Once upon a time there were Seven Swabians who travelled through the world. To be safe from danger they carried one long spear with them. One day in July they walk through a meadow just by nightfall and notice a hornet buzzing by. Unaware what they just heard the men start to panic, thinking it was a war drum. One of them tries to flee, jumps over a fence and then walks right on the teeth of a rake, whereupon the handle hits him in the face. He quickly begs for mercy and tells the invisible attacker that he'll surrender, whereupon his six friends do the same. Later, when they finally understand they were fooled they decide to keep this embarrassing anecdote a secret. To prevent the story from getting out they swear to not say anything about it until one of them should accidentally opens his mouth.

Later they encounter a hare sleeping in the sun. They take the animal for a monster and decide to attack it. After bracing themselves with all the courage they can get they strike out and the hare runs away, whereupon they realize they've once again been fooled.

The septet travels onward until they reach the river Moselle. Unaware how to cross it they ask a man on the opposite side of the river for help. Due to the distance and their language the man doesn't understand what they were saying and he asked them in the dialect of Trier: "Wat, Wat?" This causes the men to think that they have to wade (German: wate) through the water. As the first Swabian gets into the river he starts to sink into the mud. His hat is blown away to the opposite shore, next to a frog who croaks noises that sound like "wat, wat, wat". The six surviving Swabians think it's their friend telling them to wade across; they rush in the water and all drown.

==Publication history==

Hans Wilhelm Kirchhof was the first to write it down in his book Wendemut (1563).
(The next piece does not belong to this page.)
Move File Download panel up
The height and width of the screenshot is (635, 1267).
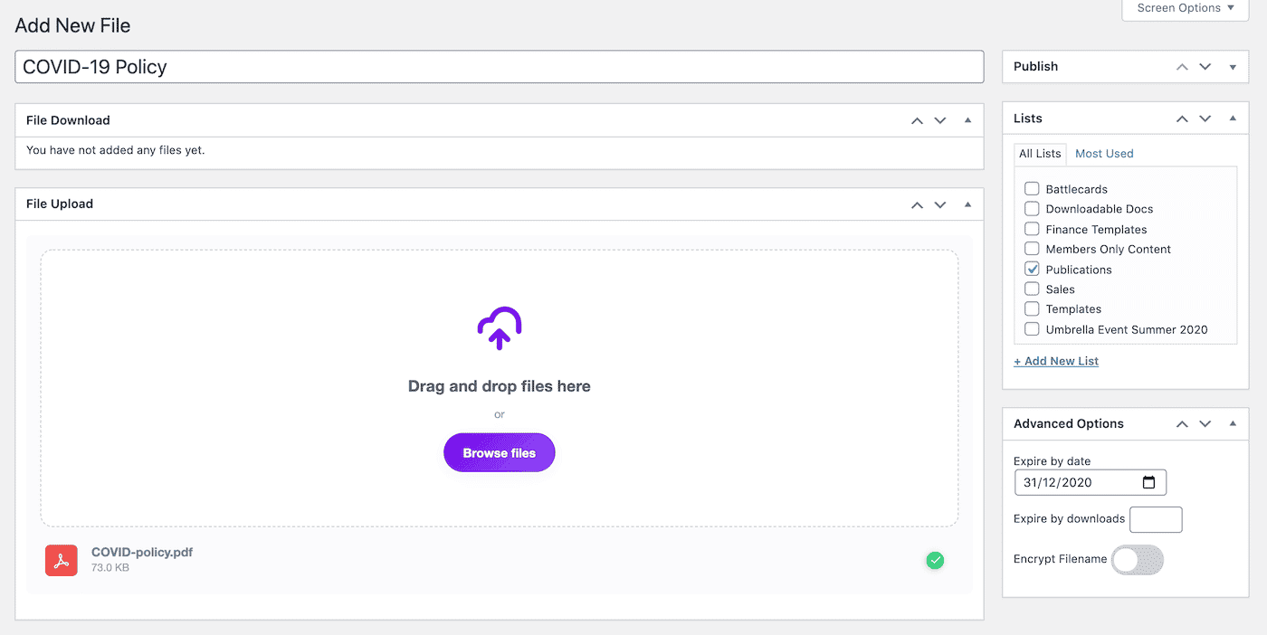click(917, 120)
Eucharius Eyring wrote it down as a poem in "Proverbiorum Copia" (1601–1604). Ludwig Aurbacher also wrote down a well known version in "Ein Volksbüchlein" (1827–1829) and gave the seven protagonists names: Allgäuer, Seehas, Nestelschwaub, Blitzschwaub, Spiegelschwaub, Gelbfüssler and Knöpfleschwaub.

In 1756 German preacher Sebastian Sailer wrote the tale down as a comedy. Both Ferdinand Fellner and Georg Mühlberg are well known German artists who made illustrations to the story.

==In popular culture==
===Music===
In 1545 the story was adapted into song by Hans Sachs.

In 1887 Karl Millöcker adapted the story into an operette.

===Other references===
During World War I the Fokker D.VII (OAW-built 4649/18) of the Luftstreitkräfte's Jasta 65 fighter squadron, flown by Gefreiter (corporal) Wilhelm Scheutzel was resplendent in a scheme depicting a scene from an ancient German fable brought back to popularity by the Brothers Grimm in 1857. There is no other aircraft that possesses a livery depicting an ancient German fable. But his Fokker D.VII has the 'Sieben Schwaben' (Seven Swabians) depicted in battle with a hare, using their one shared, pike-like spear. According to the tale, the men had mistaken the animal for a Dragon. The story is really an olden day 'blonde joke' about the people of Swabia and is thought to have been told by those in neighbouring areas of Germany as a tongue-in-cheek insult to the region.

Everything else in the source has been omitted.